- 40% of Canadians believe the science behind climate change is still unclear or unsettled
- 19% of Canadians believe there is a potential link between vaccination and autism
- 19% of Canadians rely on intuition rather than science to form their opinion on genetically modified organisms (GMOs)
TORONTO, Sept. 19, 2016 /CNW/ - Timed to coincide with Science Literacy Week 2016, a new survey from the Ontario Science Centre shows that although most Canadians are confident in their grasp of key scientific issues, there are significant gaps in their actual understanding of the science behind them. The survey, conducted by Leger, asked Canadians about their scientific knowledge of climate change, vaccinations and genetically modified organisms (GMOs). The results show that being familiar with the science behind an issue does not necessarily equate to understanding.
"We live in a science-based society. Just about every aspect of our lives is connected to science – our health, economy, the way we work, live and learn – all rely on science," said Dr. Maurice Bitran, CEO and Chief Science Officer, Ontario Science Centre. "This survey indicates that we should not be complacent about the state of science literacy in Canada."
Climate of confusion: 40% of Canadians believe science is unclear
Climate change is a highly charged topic hotly debated by politicians and industry. But in the scientific community, there is a substantial consensus on the factors that contribute to this global issue. While more than four in five Canadians (85%) claimed to understand the basic science behind climate change, two in five Canadians (40%) said they believe the science is unclear.

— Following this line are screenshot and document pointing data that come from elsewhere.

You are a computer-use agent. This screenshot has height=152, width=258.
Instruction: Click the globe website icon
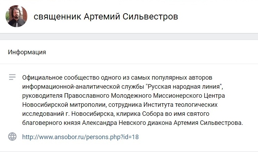pyautogui.click(x=12, y=136)
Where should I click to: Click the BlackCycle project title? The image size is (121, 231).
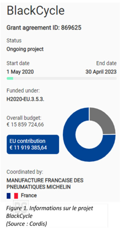pos(36,11)
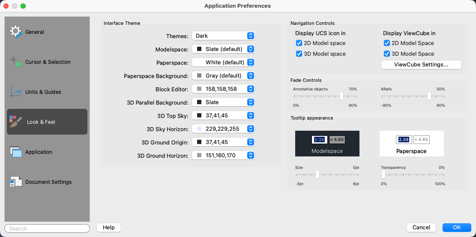Click the Look & Feel paintbrush icon
Screen dimensions: 476x237
[15, 122]
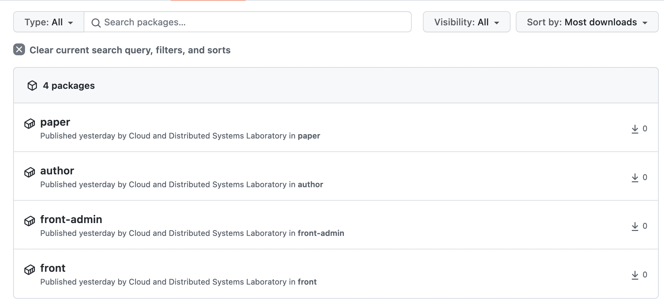Click the bold "front" repository name in its description
The image size is (664, 304).
point(307,282)
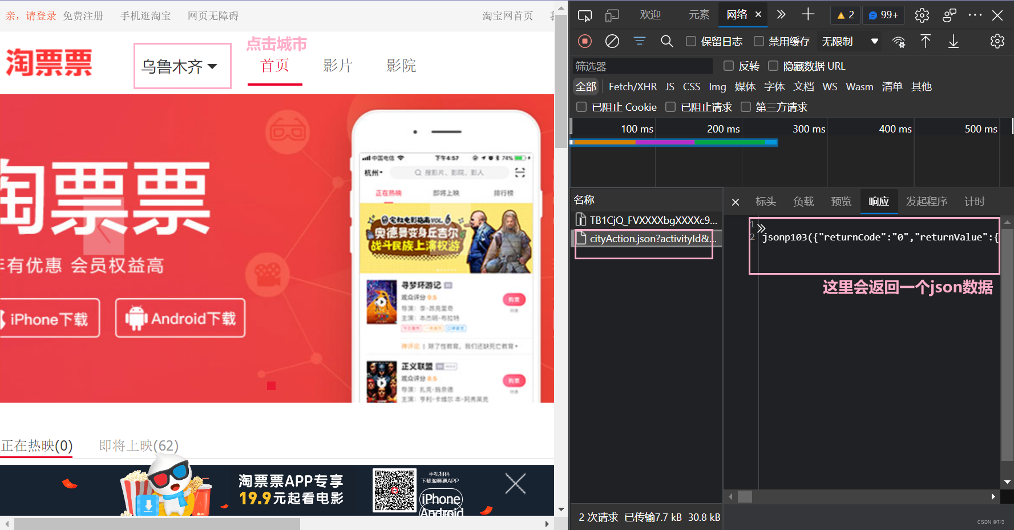Switch to the 元素 panel
Image resolution: width=1014 pixels, height=530 pixels.
pos(698,15)

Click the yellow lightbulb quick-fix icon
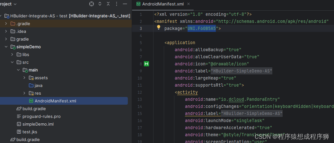(158, 28)
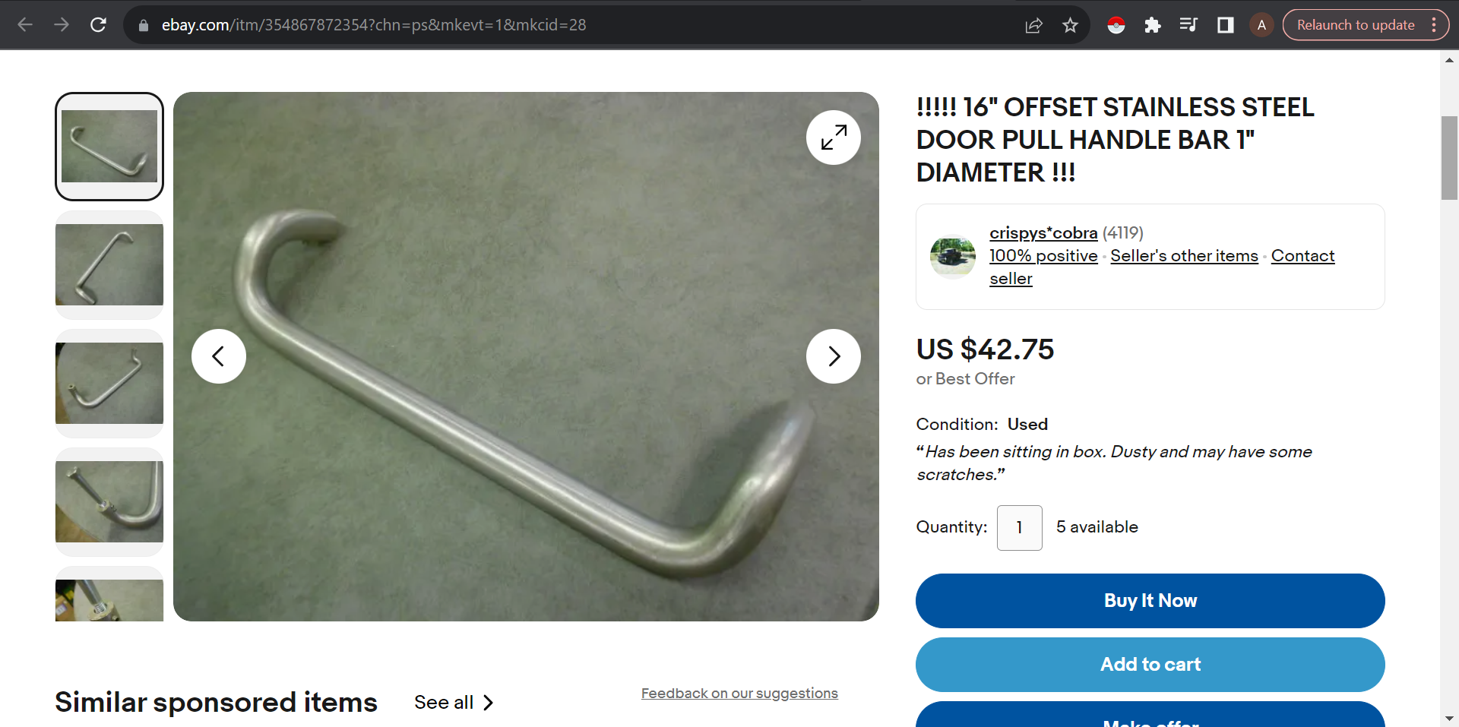Select the fourth thumbnail showing handle end
Screen dimensions: 1459x727
point(109,501)
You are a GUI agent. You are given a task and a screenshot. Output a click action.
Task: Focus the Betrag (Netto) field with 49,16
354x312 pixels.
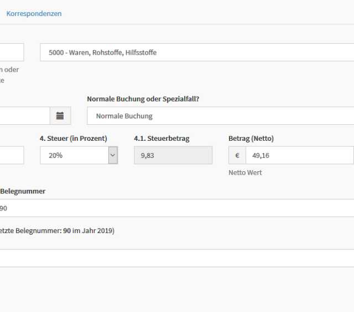[299, 156]
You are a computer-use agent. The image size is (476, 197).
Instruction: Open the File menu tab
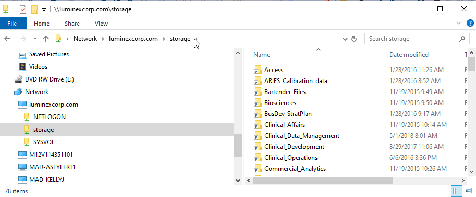[13, 24]
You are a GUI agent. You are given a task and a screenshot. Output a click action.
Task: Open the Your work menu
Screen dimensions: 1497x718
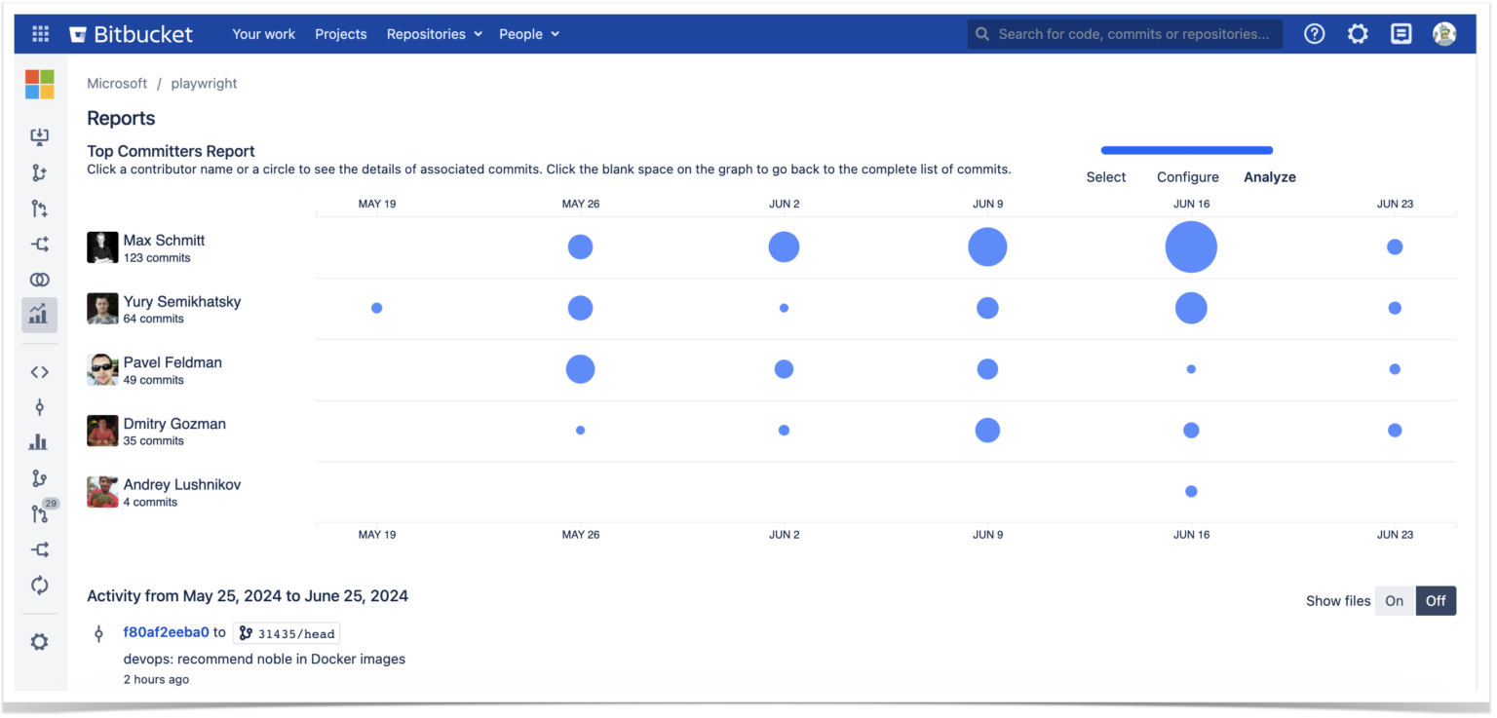point(263,33)
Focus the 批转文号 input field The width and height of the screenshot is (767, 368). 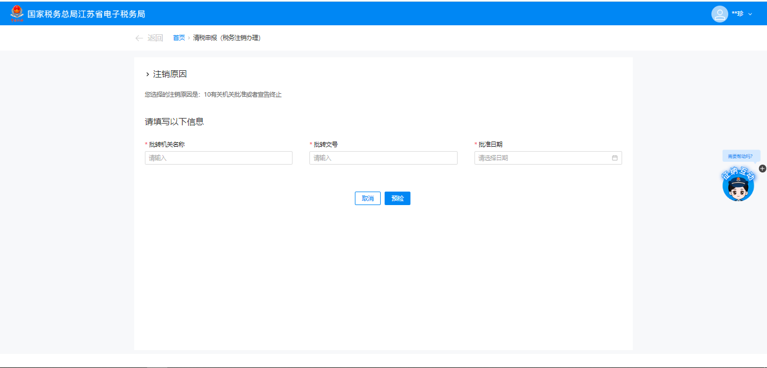(x=383, y=158)
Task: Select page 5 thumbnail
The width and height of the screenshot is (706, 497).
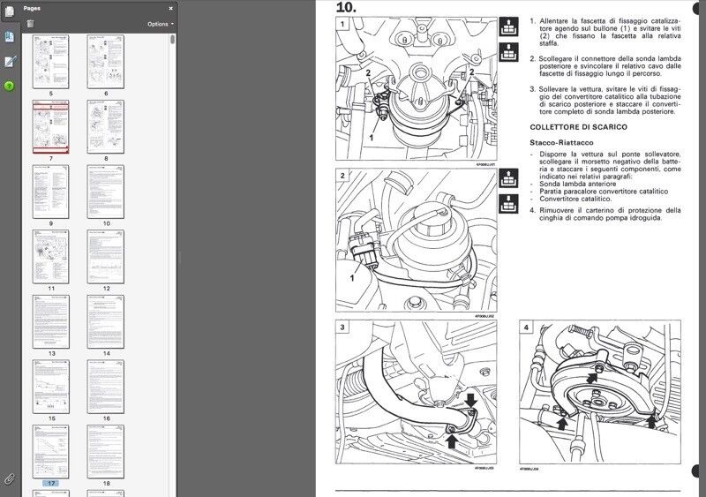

Further, while nearly three-quarters of respondents (74%) stated that science informs their opinions on the issue, one-third of those same respondents (35%) believe the science is unclear.
"Although there is a near consensus in the scientific community that human activity contributes to climate change, public understanding of the issue and our collective actions to reduce our carbon footprint still fall short," said Bitran.
To engage the public in a dialogue about climate change and its impacts, the Ontario Science Centre will present Wild Weather from October 5, 2016 to January 7, 2017. This new interactive exhibition explores the power and unpredictability of extreme weather, allowing visitors to gain a better understanding of the science behind severe weather and its connection to climate change.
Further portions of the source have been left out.